The primary exposure was the use of bedaquiline and/or delamanid. Exposure to these drugs was classified at baseline (i.e., the earliest start date of bedaquiline and/or delamanid initiation with endTB) as well as throughout the full regimen.
Standard variable definitions were used across all sites. Baseline variables included demographic characteristics; co-morbidities such as diabetes, cardiovascular disease, cancer, renal dysfunction, psychiatric illness, HIV, hepatitis B and C; TB risk factors, prior TB treatment and severity of TB disease; and physician-cited WHO indication that included 2 main categories for use of bedaquiline and/or delamanid: (i) patients for whom the construction of a regimen with four likely effective second-line drugs is not possible and/or (ii) patients who have high risk of unfavorable outcome [7, 8]. Repeated measures, that is those collected at both baseline and follow-up, included companion anti-TB drugs (dose, duration, changes) received during study participation; key concomitant medications; clinical (haematology, biochemistry, viral load for HIV-infected, HbA1c for diabetics) and microbiological/molecular (smear, culture, phenotypic and/or genotypic DST) laboratory testing; chest x-rays; audiometry, visual screening, and ECGs; physical exam results (including peripheral neuropathy screening). Additional details are available in the Technical Basis of the endTB Observational Study (www.endtb.org) and in the standardized forms (Additional file 2).
Efficacy: (i) End of treatment outcomes : cured and treatment completed (favorable outcomes); (ii) treatment failed, lost to follow-up, died (unfavorable outcomes).

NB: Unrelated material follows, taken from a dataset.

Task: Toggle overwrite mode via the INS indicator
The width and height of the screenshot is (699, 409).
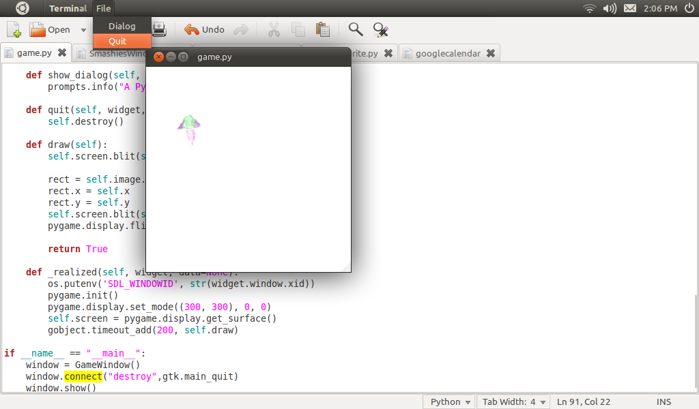Action: [x=663, y=402]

Safety: (i) Incidence and outcome of clinically relevant AEs. Clinically relevant AEs are: SAEs and pre-defined adverse events of special interest (QT prolongation, peripheral neuropathy, optic neuritis, myelosuppression, hearing loss, acute renal failure, hypokalemia, hypomagnesemia, hepatotoxicity, and hypothyroidism) occurring at a severity that, according to endTB clinical guidance, leads to a change in TB regimen or to supplementation (e.g., magnesium); (ii) frequency of, time to and severity grade of clinically relevant AEs.
Efficacy: (i) frequency of and time to relapse; (ii) frequency of conversion during 6 months after initiation of treatment with bedaquiline or delamanid; (iii) frequency of and time to culture reversion after initial conversion; (iv) frequency of recurrence-free survival (confirmed absence of radiological, clinical or bacteriological signs of TB at the 6-month post treatment follow-up visit). Qualitative and operational aspects of endTB project implementation will also be assessed at some sites including health structure re-organisation and extra human resources required, monitoring schedule differences between sites, treatment delivery strategies and patient support (e.g. counseling, food, incentives, transport reimbursement) provided.
Based on annual country projections of the number of MDR- and XDR-TB patients with indications for use of the new drugs, we estimated that at least 2600 MDR-TB patients would initiate treatment with bedaquiline or delamanid at endTB sites in 17 countries. Assuming that 95% consented to participate in the observational study, this would yield a sample size of 2470 patients for analysis. Table 1 shows the 95% confidence intervals [CI] corresponding to different endpoint proportions for this sample size of 2470. For example, if there is 80% success in the study, we can conclude with 95% confidence that the true percent of success is between 78 and 82%. And, with respect to rare (toxicity) endpoints, if none are reported, we can rule out with 95% confidence a ‘true’ frequency of 0.15% or higher.
We will calculate the frequency of primary effectiveness and safety outcomes and their respective 95% confidence intervals, using exact confidence intervals as needed. We will stratify analyses by physician-cited WHO indication for use of bedaquiline and/or delamanid [7, 8] and examine cohort effects through adjustment for calendar time and time since introduction of drugs at the study site. Secondary analyses will estimate the frequency of primary outcomes in subgroups (e.g., patients with XDR-TB) and identify patient and regimen-characteristics (e.g., use of bedaquiline and/or delamanid for greater than six months) associated with primary outcomes. Heterogeneity in local norms and prescribing practices across participating sites will facilitate comparison of different regimens and treatment strategies. Confounding, including confounding by indication, will be an important consideration in analyses of both baseline and post-baseline (i.e., on treatment) exposures. We will conduct multivariable regression analyses to adjust for factors (i.e., confounders) associated with both the primary exposure of interest (e.g., treatment strategy or regimen) and outcome. Analyses will also adjust for time-dependent confounders using inverse probability weighting, as appropriate . A head-to-head comparison of bedaquiline-containing regimens and delamanid-containing regimens is not a priority since the WHO indications for use of the two drugs were different. We will account for clustering by site using robust variance estimators, generalized linear mixed models or other methods. We will use methods such as multiple imputation to account for missing covariate data.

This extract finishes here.